Sorgen der Investoren über die Entwicklung der US-Konjunktur und wegen des politischen Streits zwischen Japan und China haben am Montag an den asiatischen Börsen für kräftige Verluste gesorgt. Vor allem Exportwerte mussten deutliche Einbußen hinnehmen. Der Dollar legte zum Euro weiter leicht zu.

HB SINGAPUR. Der 225 Werte umfassende Nikkei-Index schloss um 3,8 Prozent niedriger als am Freitag bei 10.938 Punkten. Der breiter gefasste Topix-Index sank um 3,58 Prozent auf 1109 Zähler. Auch die Börsen in Hongkong, Singapur, Südkorea und Taiwan gaben deutlich nach. Werte von Elektronikkonzernen wie Samsung und Sony sowie Autoaktien wie Honda verloren ebenso deutlich wie Aktien japanischer Stahl- und Schiffbau-Unternehmen. Diese hatten zuletzt von wachsender Nachfrage aus China profitiert.

„Es gibt einfach keine guten Nachrichten“, kommentierte Fondsmanager Park Kum Yung von Mirae Asset die Lage. In den USA scheine sich das Wirtschaftswachstum zu verlangsamen, in der Region brodele der chinesisch-japanische Konflikt, und im Technologiesektor rechneten Investoren jetzt erst später mit einer Erholung.

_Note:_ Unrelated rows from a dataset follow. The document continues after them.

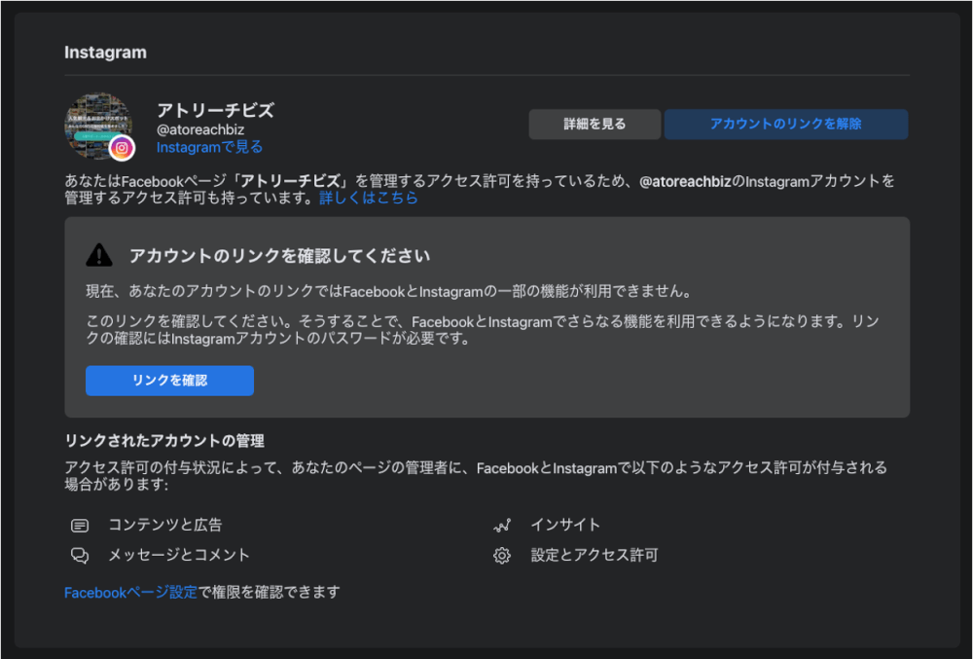This screenshot has height=659, width=973.
Task: Click the speech bubble icon for messages and comments
Action: coord(79,555)
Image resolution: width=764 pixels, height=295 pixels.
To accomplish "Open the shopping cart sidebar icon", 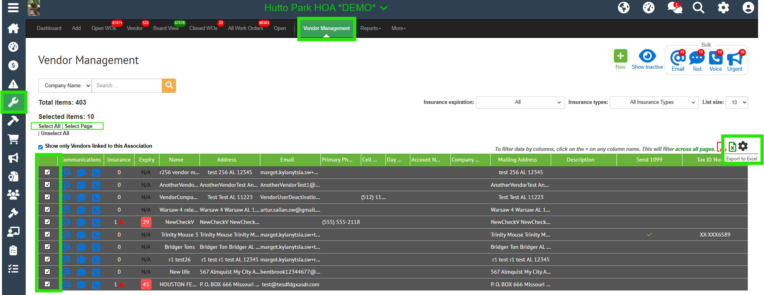I will tap(13, 139).
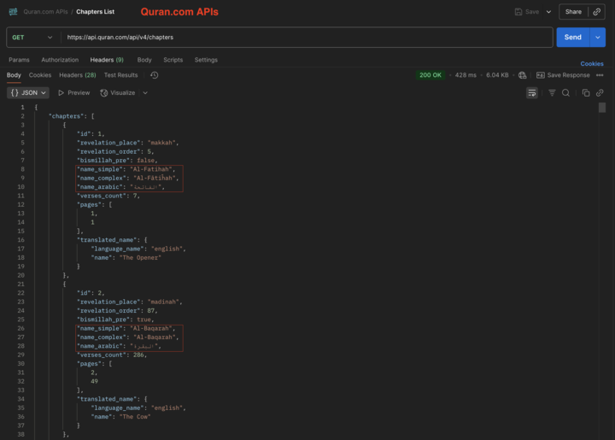Screen dimensions: 615x440
Task: Expand the Visualize options chevron
Action: click(x=145, y=92)

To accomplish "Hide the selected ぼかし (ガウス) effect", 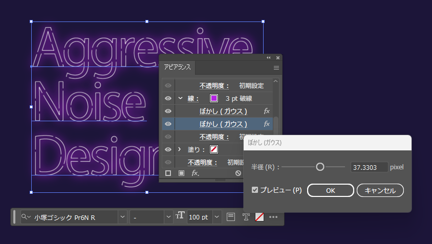I will coord(168,124).
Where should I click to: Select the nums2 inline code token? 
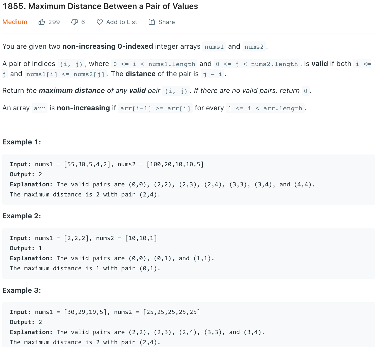254,46
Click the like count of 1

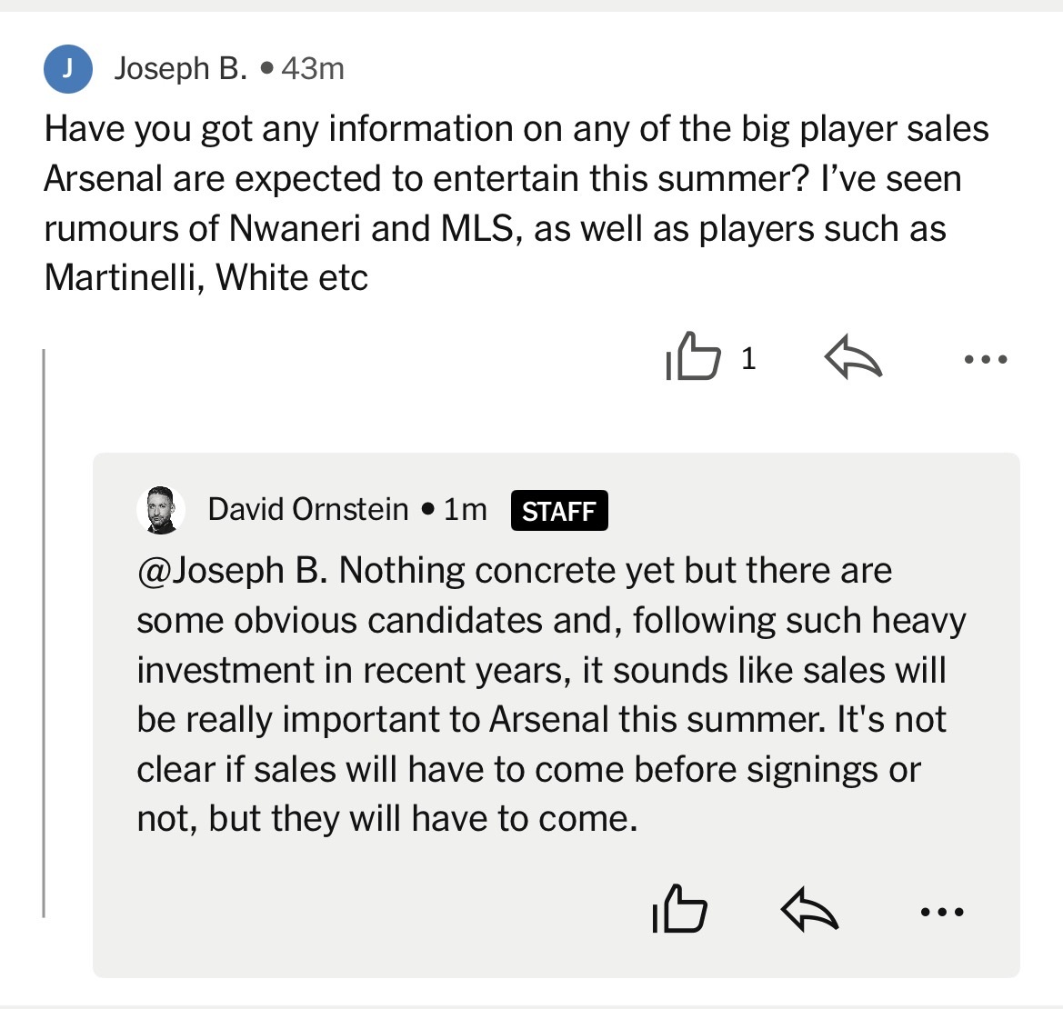(749, 359)
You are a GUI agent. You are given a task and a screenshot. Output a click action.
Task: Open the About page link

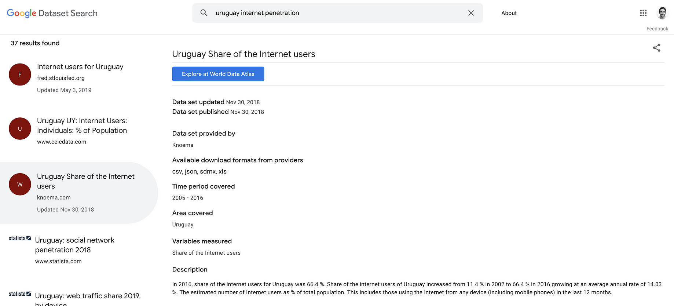[x=509, y=13]
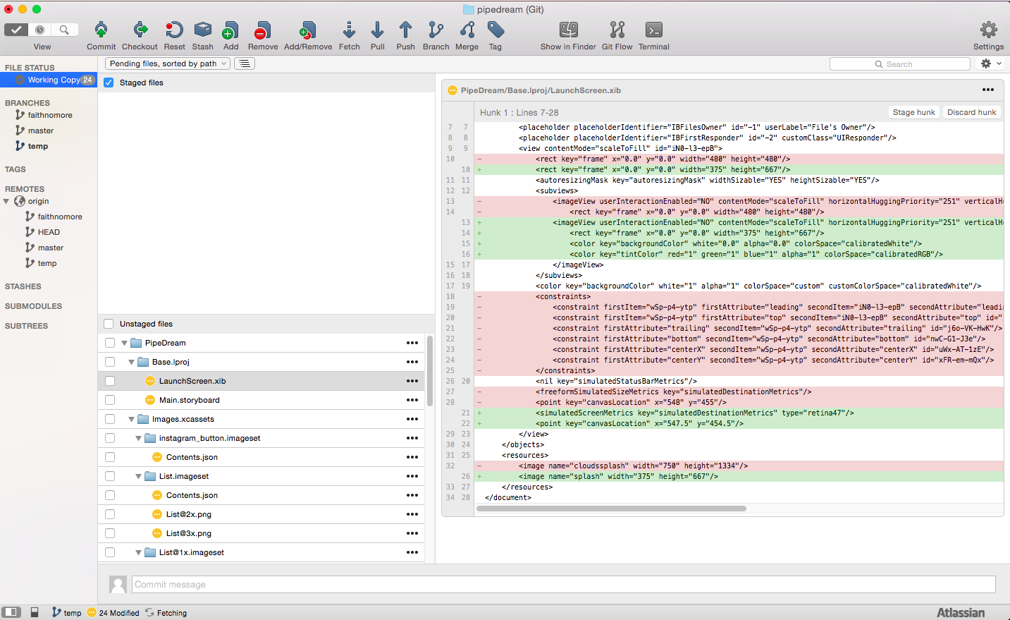1010x620 pixels.
Task: Click the Stage hunk button
Action: click(913, 112)
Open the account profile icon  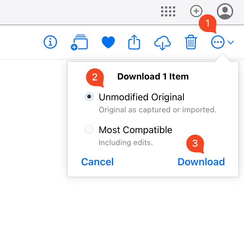225,11
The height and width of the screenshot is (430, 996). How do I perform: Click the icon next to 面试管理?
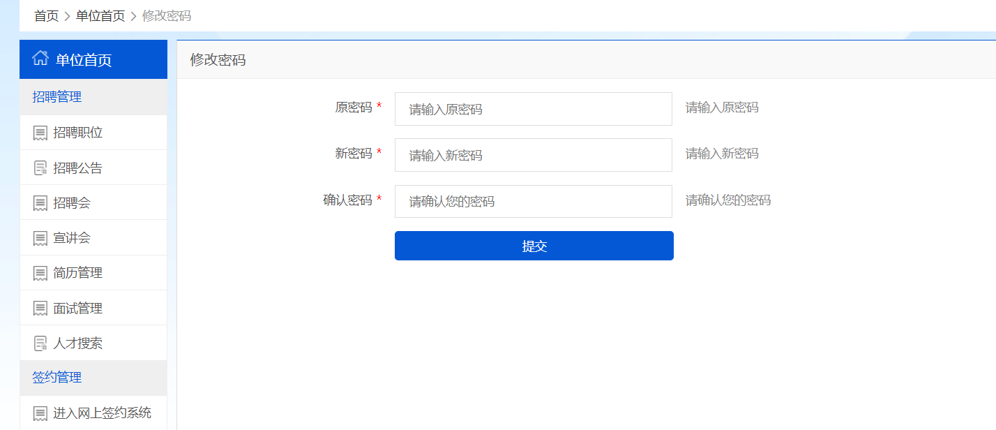[40, 309]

In den USA hatten die Auswirkungen eines enttäuschenden Quartalsberichts des Computerkonzerns IBM die Aktienmärkte am Freitag auf den tiefsten Stand seit gut fünf Monaten gedrückt. Auch schwache Daten zur US-Konjunktur trugen zur negativen Stimmung bei und erneuerten die Sorgen um eine Abkühlung der Konjunktur. Der Dow-Jones-Index und die US-Technologiebörse Nasdaq hatten jeweils etwa zwei Prozent nachgegeben.

Leicht verbessert gegenüber Freitag zeigte sich in Asien der Kurs der US-Währung. Ein Euro wurde mit 1,2892 Dollar bewertet, nach 1,2916 im späten New Yorker Handel am Freitag. Zum Yen notierte der Dollar mit 107,78 Yen nahezu unverändert.

Mehr Aufschluss über die Entwicklung der Inflation und der Zinsentwicklung in den USA erwarteten Händler von den in dieser Woche anstehenden US-Daten zu den Erzeuger- und Verbraucherpreisen. Die Erwartung beschleunigter Zinssteigerungen in den USA hat den Dollarkurs in diesem Jahr zu Euro und Yen um rund fünf Prozent steigen lassen.